Effect of various interleukins (IL-1, IL-2, and IL-3) on the in vitro radioprotection of bone marrow progenitors (CFU-GM and CFU-MEG).

Abstract

Radiation exposure to various systems can result in the development of severe toxicity, known as the acute radiation syndrome, with hematopoietic tissues being acutely susceptible to radiation-induced injury. Usually it is the degree of hematopoietic toxicity that determines the feasibility of further tumor control doses of therapy. Therefore the development of agents capable of protecting hematopoietic tissues could have important clinical applications. The cytokine interleukin-1 (IL-1) has been demonstrated to be an effective agent capable of protecting hematopoietic tissues in vivo from the toxicity associated with radiation exposure. We report here the results of studies designed to further investigate the capability of various cytokines (IL-1 and interleukins-2 and -3) to protect bone marrow-derived hematopoietic progenitors [granulocyte-macrophage and megakaryocyte colony-forming units (CFU-GM and CFU-Meg)] from radiation exposure in vitro.
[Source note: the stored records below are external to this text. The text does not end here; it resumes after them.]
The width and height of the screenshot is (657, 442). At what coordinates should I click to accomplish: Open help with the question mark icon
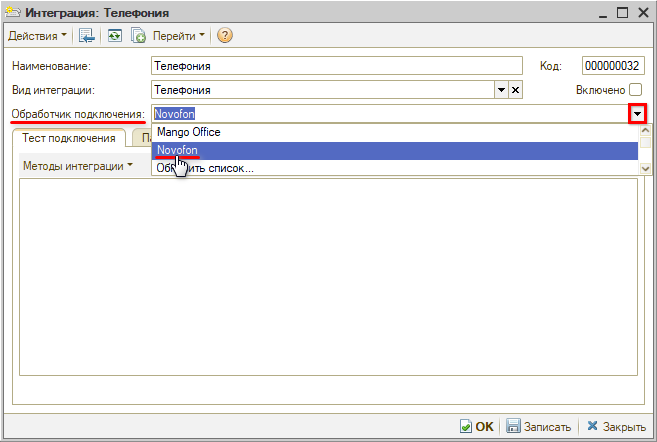click(225, 36)
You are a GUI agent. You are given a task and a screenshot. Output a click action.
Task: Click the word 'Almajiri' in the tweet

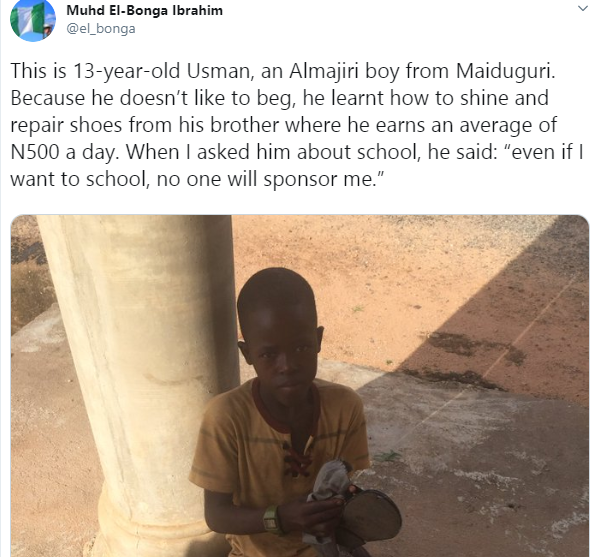(x=324, y=71)
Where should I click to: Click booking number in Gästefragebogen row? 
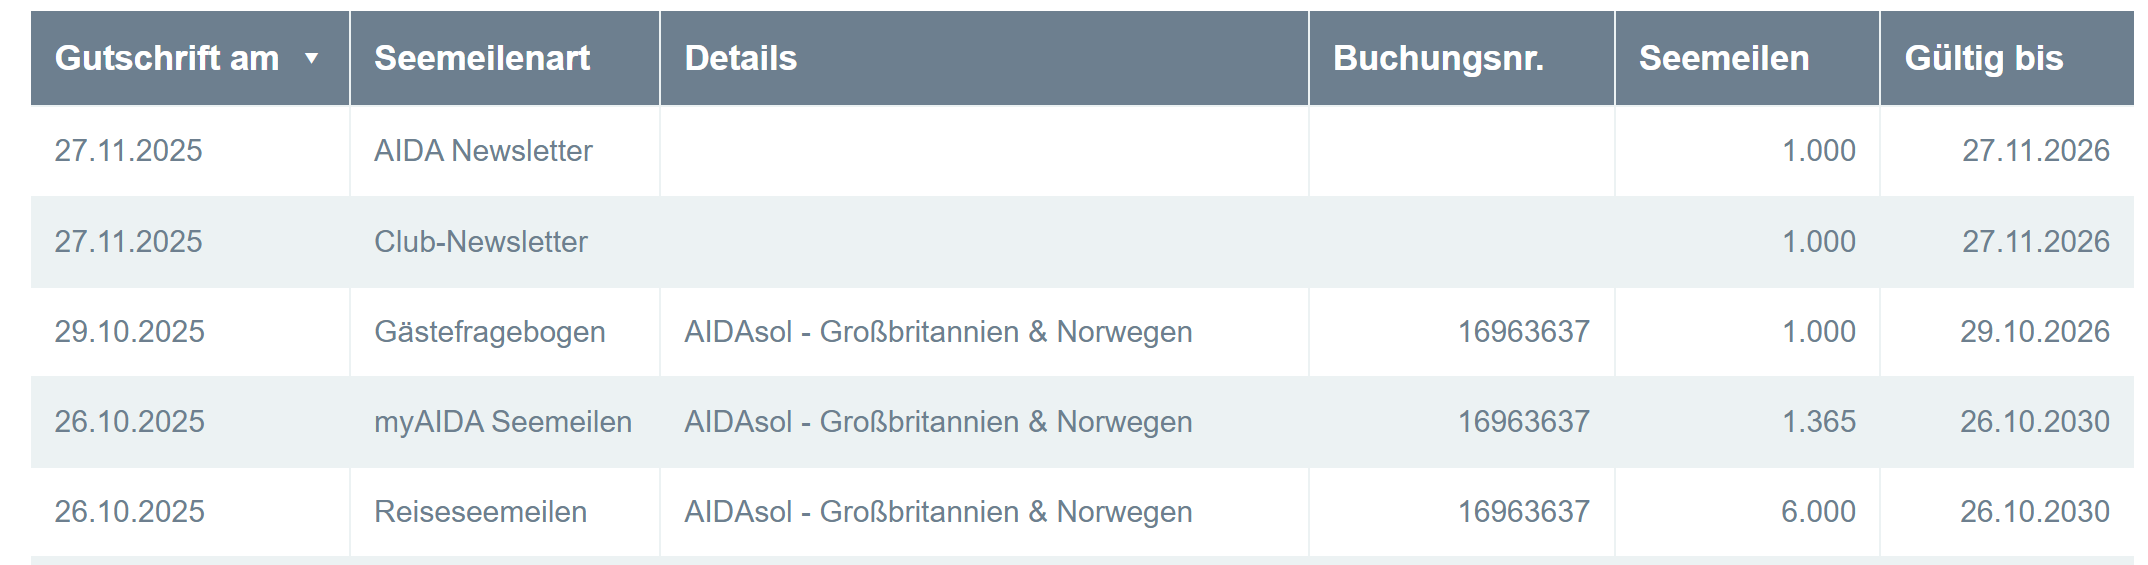coord(1523,332)
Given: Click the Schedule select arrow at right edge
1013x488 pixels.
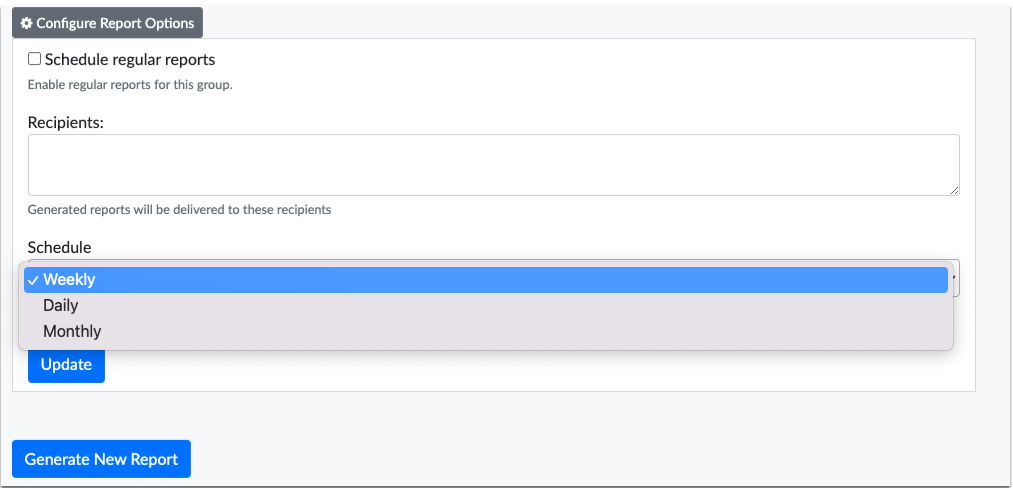Looking at the screenshot, I should 955,278.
Only IL-1 was effective in protecting CFU-GM and CFU-Meg from radiation-induced toxicity in the range of 1-10 U/ml; however, no protection was observed when the radiation dose was greater than 300 rad. The ability of IL-1 to block radiation-induced toxicity was negated in the presence of an antibody to IL-1. These studies provide further information on the effectiveness of IL-1 in protecting in vitro hematopoietic tissues from toxicity associated with radiation exposure.